No voy, pero lo sigo sí. No voy, pero lo miro, lo escucho, lo leo, estoy informado de lo que pasa. Por comodidad lo miro por televisión.

¿Qué te dejó el básquetbol desde lo económico?

Yo vivía bien, pero siempre tuve alguna cosa aparte. Mi señora trabajó toda la vida, y además teniendo hijos jóvenes como tuvimos nosotros, con el colegio y todas las cosas que conlleva tener hijos y esos gastos de mantener una familia. Podés vivir bien mientras jugas al básquetbol, pero si no lo acompañas con otras cosas, o el trabajo de tu señora, cuando terminabas la carrera, no nos quedaba nada. Yo no me quejo, pero tampoco es que quedé salvado, me habrá quedado mi casa, un auto y algún manguito para hacer algo. Pero, siempre hice algo, yo creo que desde los 20 años siempre tuve otra cosa.

Hoy se ven menos jugadores jóvenes en Primera División con respecto a tu época. ¿Es así?

Yo no creo sea así. No era que nos largaban jóvenes a la cancha, en aquella época habrá sido Mazzarino, Capalbo, Pierri o mismo yo. Jugadores que después hicieron carrera, pero tampoco hay tantos jugadores, eso es lo que yo veo. Antes había mucho más jugadores, no sé si era porque se jugaba primera y segunda a la vez, y eso generaba que hubiese más jugadores. Se estancó eso de sacar jugadores, antes había reserva, y ahí había jugadores que podían jugar en cualquier otro equipo.  Yo me acuerdo cuando subí a Neptuno, la reserva ahí, si jugaba no descendía en el Federal de ese año. Hasta el 98 o 99 hubo reserva, yo creo que eso fue clave. Hoy llegan hasta los 20 y pocos años y ya está la ficha Sub 25 que marea a todos, pierde interés, antes era más claro esa cuestión, ahora lo cambian cada dos o tres años. Hoy llegás a tantos años y no tenes donde jugar, si no podes estar en primera, vas a El Metro, pero ahí bajan los de Liga, entonces no tenés donde jugar, y tienen que dejar. A los 18, 20 años ya vas viendo que si no podes jugar en Primera, en Segunda tampoco, entonces algo hay que cambiar.
Antes eran ocho fichas mayores, uno o dos extranjeros a veces, y dos o tres juveniles del club, hoy eso no se puede, porque no tienen.
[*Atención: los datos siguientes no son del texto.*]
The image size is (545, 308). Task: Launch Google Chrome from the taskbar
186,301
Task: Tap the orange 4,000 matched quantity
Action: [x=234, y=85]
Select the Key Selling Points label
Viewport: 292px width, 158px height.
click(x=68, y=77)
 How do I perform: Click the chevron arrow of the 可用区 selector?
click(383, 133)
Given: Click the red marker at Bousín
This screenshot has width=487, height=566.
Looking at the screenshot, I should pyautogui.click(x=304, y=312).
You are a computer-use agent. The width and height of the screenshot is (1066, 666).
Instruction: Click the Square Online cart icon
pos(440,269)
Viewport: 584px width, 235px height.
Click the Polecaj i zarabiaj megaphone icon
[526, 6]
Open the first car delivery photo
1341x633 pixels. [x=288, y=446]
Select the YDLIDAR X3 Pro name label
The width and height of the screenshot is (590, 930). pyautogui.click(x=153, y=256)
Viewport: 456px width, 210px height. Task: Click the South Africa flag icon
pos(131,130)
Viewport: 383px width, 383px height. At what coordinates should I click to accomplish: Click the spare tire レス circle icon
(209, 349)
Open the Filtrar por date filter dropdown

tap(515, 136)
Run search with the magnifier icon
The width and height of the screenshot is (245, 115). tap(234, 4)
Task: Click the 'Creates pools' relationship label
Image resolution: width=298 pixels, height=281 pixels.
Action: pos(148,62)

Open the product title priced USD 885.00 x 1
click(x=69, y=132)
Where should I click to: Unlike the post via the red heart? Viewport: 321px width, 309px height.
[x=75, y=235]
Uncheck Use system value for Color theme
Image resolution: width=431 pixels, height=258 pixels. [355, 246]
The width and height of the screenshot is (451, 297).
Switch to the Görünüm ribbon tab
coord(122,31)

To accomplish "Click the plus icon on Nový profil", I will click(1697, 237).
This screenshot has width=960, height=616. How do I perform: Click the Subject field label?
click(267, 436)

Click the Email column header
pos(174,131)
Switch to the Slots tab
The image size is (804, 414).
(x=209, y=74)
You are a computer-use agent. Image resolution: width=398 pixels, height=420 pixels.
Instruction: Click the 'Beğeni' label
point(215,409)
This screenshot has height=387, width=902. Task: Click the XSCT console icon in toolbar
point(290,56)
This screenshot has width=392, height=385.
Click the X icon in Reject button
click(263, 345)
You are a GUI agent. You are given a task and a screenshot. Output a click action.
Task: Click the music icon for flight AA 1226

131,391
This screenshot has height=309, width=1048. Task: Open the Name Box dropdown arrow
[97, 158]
¿Cuál fue una cancha complicada que te tocó jugar?

La época de las canchas abiertas. La de Malvín era fea para jugar. La de Biguá cuando estábamos nosotros nos encantaba, pero a los que iban de visitante no creo que les gustara, cuando te caías te raspabas todo, te comía medio calzado. Después tuve la suerte de ganar y perder en todas las canchas, no me complicaba mucho ese tema.

¿Qué te dejó el básquetbol?

Fue mi vida, desde los 11 años hasta los 40, me dejó todo. En base al básquetbol hice mi desarrollo social, familiar, es mi vida, fue una parte fundamental. Te deja amigos, conocidos, te deja todo, fue mi modo de vida durante 30 años.